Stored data

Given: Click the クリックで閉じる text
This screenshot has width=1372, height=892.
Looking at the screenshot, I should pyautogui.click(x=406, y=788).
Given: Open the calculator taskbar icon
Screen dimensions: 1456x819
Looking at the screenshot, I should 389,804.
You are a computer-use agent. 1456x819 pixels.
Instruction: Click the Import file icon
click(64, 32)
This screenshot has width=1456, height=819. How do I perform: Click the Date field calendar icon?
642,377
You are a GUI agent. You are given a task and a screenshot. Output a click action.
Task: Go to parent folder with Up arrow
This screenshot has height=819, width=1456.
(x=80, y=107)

> [Problem requirements] All entries should be transcribed verbatim.

> [Response area]
Given: Click the クリックで閉じる text
This screenshot has width=1372, height=892.
Looking at the screenshot, I should pyautogui.click(x=406, y=788).
Given: Open the calculator taskbar icon
Screen dimensions: 1456x819
Looking at the screenshot, I should 389,804.
You are a computer-use agent. 1456x819 pixels.
Instruction: Click the Import file icon
click(64, 32)
This screenshot has width=1456, height=819. How do I perform: Click the Date field calendar icon?
642,377
You are a GUI agent. You are given a task and a screenshot. Output a click action.
Task: Go to parent folder with Up arrow
This screenshot has height=819, width=1456.
(x=80, y=107)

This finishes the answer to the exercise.